BEGIN Record set

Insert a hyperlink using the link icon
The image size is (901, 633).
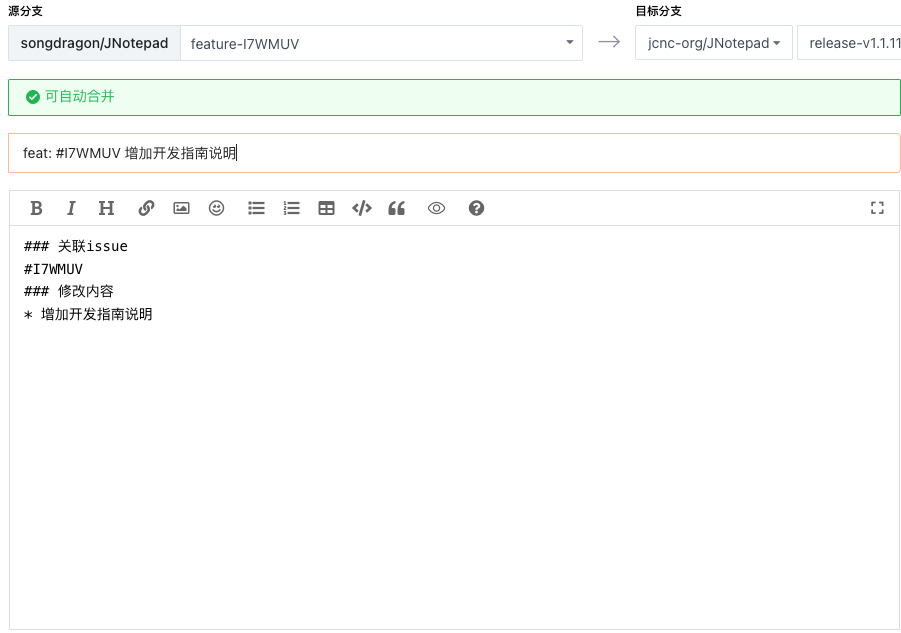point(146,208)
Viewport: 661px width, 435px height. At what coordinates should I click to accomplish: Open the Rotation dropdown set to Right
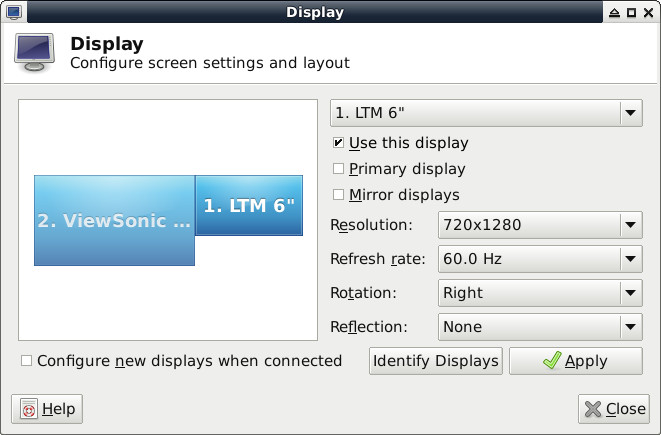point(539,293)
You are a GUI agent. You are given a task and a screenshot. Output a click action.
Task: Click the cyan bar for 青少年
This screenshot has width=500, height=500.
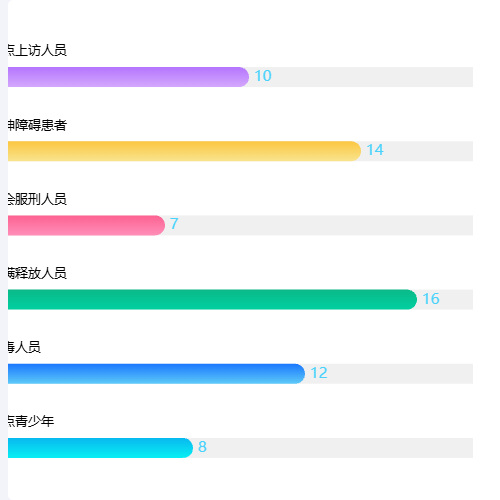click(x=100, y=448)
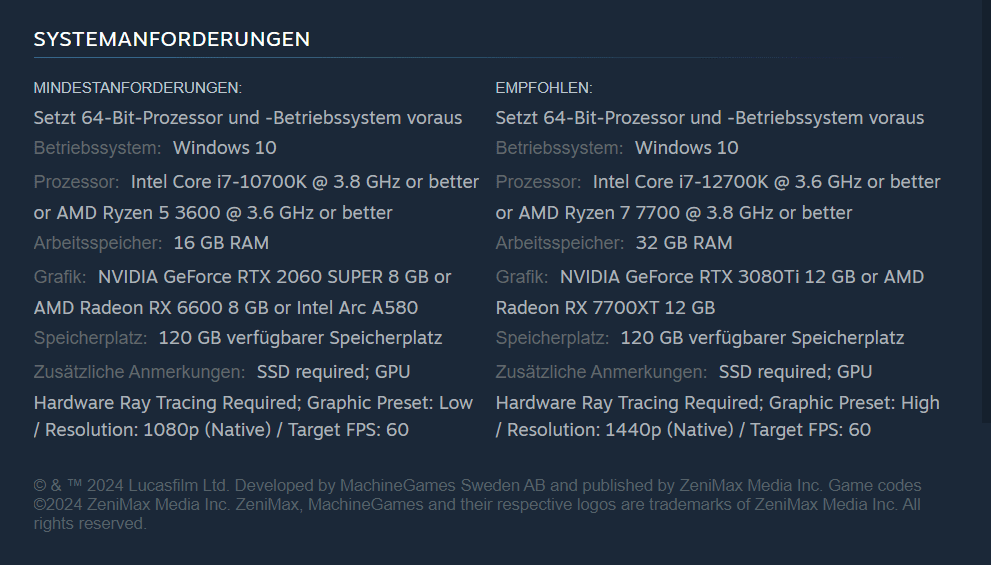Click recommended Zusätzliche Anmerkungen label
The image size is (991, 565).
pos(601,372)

END Record set

__What this task involves__. Write out the records again with "screenshot" renamed to "screen capture" throughout and everything else unchanged. Leave the pictures out.

__The completed task__.
Insert a hyperlink using the link icon
The image size is (901, 633).
point(146,208)
Viewport: 661px width, 435px height. At what coordinates should I click to accomplish: Open the Rotation dropdown set to Right
point(539,293)
You are a GUI agent. You are given a task and a screen capture. Output a click action.
Task: Click the cyan bar for 青少年
This screen capture has width=500, height=500.
click(x=100, y=448)
Click recommended Zusätzliche Anmerkungen label
The image size is (991, 565).
pos(601,372)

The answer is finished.